Exercise objective: The full data must be written out exactly, with every line included.

Stored records:

- - -

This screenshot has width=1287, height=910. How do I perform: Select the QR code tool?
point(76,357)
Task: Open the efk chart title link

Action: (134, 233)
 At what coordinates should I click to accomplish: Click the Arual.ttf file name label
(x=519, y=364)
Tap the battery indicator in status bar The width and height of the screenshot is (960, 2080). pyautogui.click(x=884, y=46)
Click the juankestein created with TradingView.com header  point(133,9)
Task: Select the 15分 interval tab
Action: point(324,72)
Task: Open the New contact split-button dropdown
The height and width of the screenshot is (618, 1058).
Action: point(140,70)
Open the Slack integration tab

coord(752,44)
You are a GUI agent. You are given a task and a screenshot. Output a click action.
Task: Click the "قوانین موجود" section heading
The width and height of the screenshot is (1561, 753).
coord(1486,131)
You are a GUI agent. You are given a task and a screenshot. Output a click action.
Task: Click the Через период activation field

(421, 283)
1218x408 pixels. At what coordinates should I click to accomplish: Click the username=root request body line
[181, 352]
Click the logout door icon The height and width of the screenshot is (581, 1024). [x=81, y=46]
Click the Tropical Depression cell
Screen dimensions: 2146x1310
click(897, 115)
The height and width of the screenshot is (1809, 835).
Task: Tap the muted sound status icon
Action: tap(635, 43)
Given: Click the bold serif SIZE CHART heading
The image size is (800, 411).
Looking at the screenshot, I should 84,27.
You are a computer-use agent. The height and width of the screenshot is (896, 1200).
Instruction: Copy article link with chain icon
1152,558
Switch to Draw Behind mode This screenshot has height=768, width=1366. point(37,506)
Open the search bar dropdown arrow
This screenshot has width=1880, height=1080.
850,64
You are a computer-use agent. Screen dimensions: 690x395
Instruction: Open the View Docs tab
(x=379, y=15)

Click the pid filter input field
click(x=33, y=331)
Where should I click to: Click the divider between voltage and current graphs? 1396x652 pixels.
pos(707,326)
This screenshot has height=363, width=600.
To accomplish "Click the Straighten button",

- - -

Reply to the exercise:
This screenshot has width=1287, height=910. How do I perform: Select the QR code tool?
point(76,357)
Task: Open the efk chart title link

Action: (134, 233)
 At what coordinates should I click to accomplish: Click the Arual.ttf file name label
(x=519, y=364)
Tap the battery indicator in status bar The width and height of the screenshot is (960, 2080). pyautogui.click(x=884, y=46)
Click the juankestein created with TradingView.com header  point(133,9)
Task: Select the 15分 interval tab
Action: point(324,72)
Task: Open the New contact split-button dropdown
The height and width of the screenshot is (618, 1058).
Action: point(140,70)
Open the Slack integration tab

coord(752,44)
You are a GUI agent. You are given a task and a screenshot. Output a click action.
Task: Click the "قوانین موجود" section heading
The width and height of the screenshot is (1561, 753).
coord(1486,131)
You are a GUI agent. You are given a task and a screenshot. Output a click action.
Task: Click the Через период activation field

(421, 283)
1218x408 pixels. At what coordinates should I click to accomplish: Click the username=root request body line
[181, 352]
Click the logout door icon The height and width of the screenshot is (581, 1024). [x=81, y=46]
Click the Tropical Depression cell
Screen dimensions: 2146x1310
click(897, 115)
The height and width of the screenshot is (1809, 835).
Task: Tap the muted sound status icon
Action: tap(635, 43)
Given: Click the bold serif SIZE CHART heading
The image size is (800, 411).
Looking at the screenshot, I should 84,27.
You are a computer-use agent. The height and width of the screenshot is (896, 1200).
Instruction: Copy article link with chain icon
1152,558
Switch to Draw Behind mode This screenshot has height=768, width=1366. point(37,506)
Open the search bar dropdown arrow
This screenshot has width=1880, height=1080.
850,64
You are a computer-use agent. Screen dimensions: 690x395
Instruction: Open the View Docs tab
(x=379, y=15)

Click the pid filter input field
click(x=33, y=331)
Where should I click to: Click the divider between voltage and current graphs? 1396x652 pixels.
pos(707,326)
This screenshot has height=363, width=600.
To accomplish "Click the Straighten button",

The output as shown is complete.